Roman Sabler

Personal information
- Date of birth: 4 September 1995 (age 30)
- Place of birth: Slovakia
- Position: Forward

Team information
- Current team: Sokol Lanžhot

Youth career
- 0000–2014: SFM Senec
- 2012–2014: AS Trenčín

Senior career*
- Years: Team / Apps / (Gls)
- 2014: AS Trenčín / 0 / (0)
- 2014–: DAC Dunajská Streda / 27 / (3)
- 2015–2016: → ŽP Šport Podbrezová (loan) / 23 / (3)
- 2016: → Spartak Myjava (loan) / 6 / (0)
- 2017–2018: → ŠTK Šamorín (loan) / 27 / (2)
- 2018–2019: ŠTK Šamorín / 14 / (3)
- 2019: FC Stadlau
- 2019–2020: ASV Spratzern
- 2020–2022: Sokol Lanžhot
- 2022–2025: Pamhagen

International career
- Slovakia U19
- 2015: Slovakia U21 / 2 / (0)

= Roman Sabler =

Slovak footballer

Roman Sabler (born 4 September 1995) is a Slovak football player who plays as a forward.

He has played 2 matches for the Slovakia national under-21 football team.

==Club career==

=== Early career ===
Sabler started playing football at the age of seven in his hometown of Sládkovičov. Three years later, he moved to FC Senec, and when the Senec club moved to Dunajská Streda after merging with DAC, he moved to SFM Senec. At sixteen, he headed to AS Trenčín. Where he played until 2014.

===Dunajská Streda===
Sabler joined DAC Dunajska Streda from Trenčín in the summer of 2014 with the tag of the best scorer in the highest youth competition, signing a three-year contract with a one-year option. Sabler made his professional debut for FK DAC 1904 Dunajská Streda against his former club FK AS Trenčín on 12 July 2014. He scored his first goal for the club two weeks later, scoring in the 45th minute of a 1–1 draw against MFK Ružomberok. Sabler scored again in the next match, scoring the winning goal in a 3–1 win against FC VSS Košice. His last goal of the season would come in a 1–1 draw against Košice, scoring in the 86th minute to equalize the game after coming on off the bench a few minutes prior. Sabler played a total of 26 games in his first season for DAC.

==== Spartak Myjava (loan) ====
In 2016, Sabler joined Spartak Myjava on a loan alongside Šimon Šmehyl. He would play a total of 6 games before the results of Myjava were annulled after the club’s withdrawal from the Slovak First Football League.

=== Later career ===
In 2021, Sabler played for Czech club Sokol Lanžhot.

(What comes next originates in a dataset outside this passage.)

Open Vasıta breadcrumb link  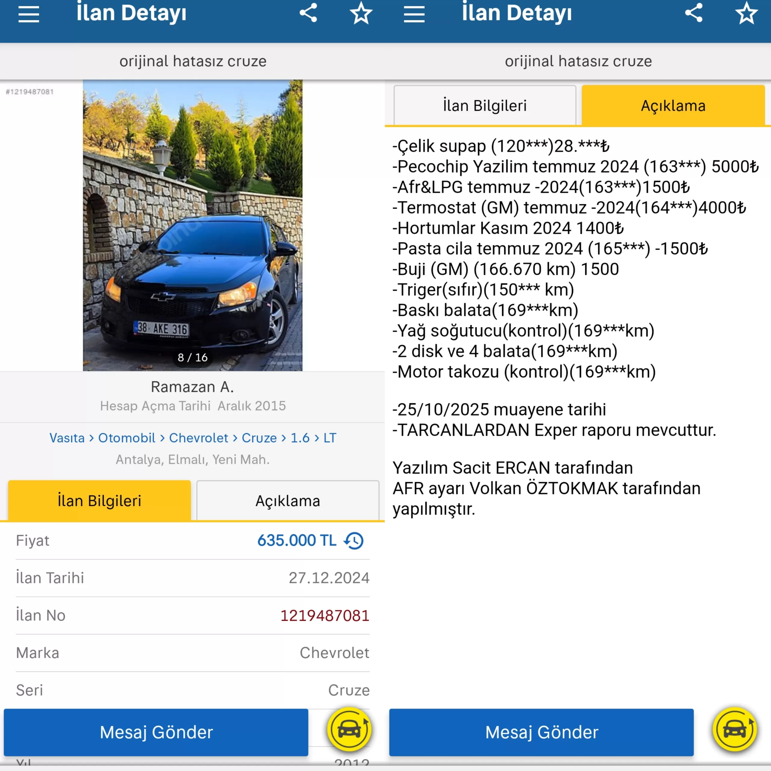[x=67, y=438]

== International career ==
Sabler got nominated for the U21 team in 2015 for matches against Norway and Ukraine. While playing with Železiarne Podbrezová, Sabler got another call-up from the Slovakia national under-21 football team ahead of friendly fixtures against the youth teams of Jeonbuk Hyundai Motors and Lokomotiv Tashkent.